* _What to work on_:
Pull out every text line from the data below word for word, keeping the original order and leaving out the pictures.

»»

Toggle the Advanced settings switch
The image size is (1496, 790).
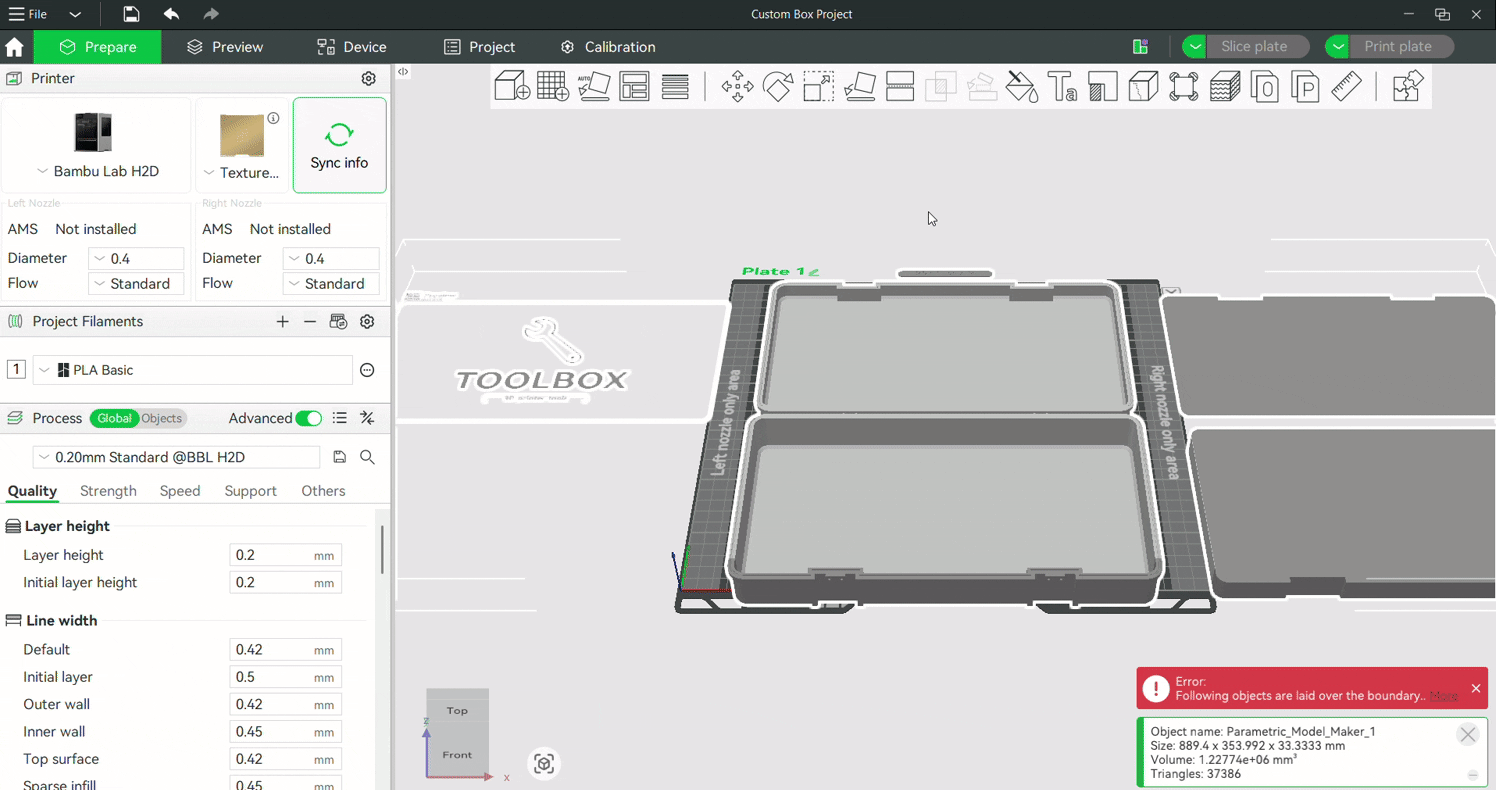coord(308,418)
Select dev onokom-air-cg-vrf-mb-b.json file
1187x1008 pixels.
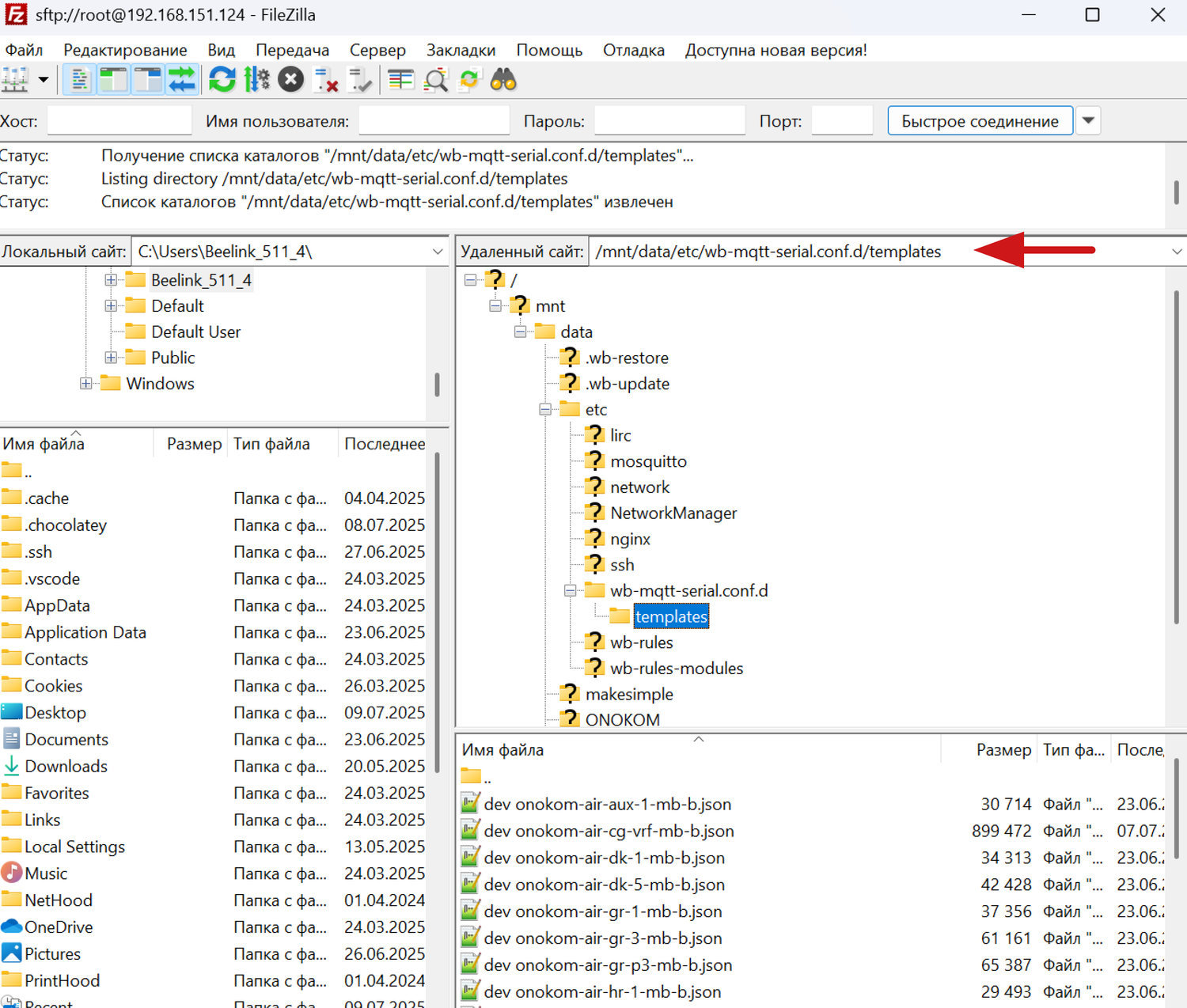point(609,831)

««

* _Exercise response_:
Toggle the Advanced settings switch
The image size is (1496, 790).
coord(308,418)
Select dev onokom-air-cg-vrf-mb-b.json file
1187x1008 pixels.
point(609,831)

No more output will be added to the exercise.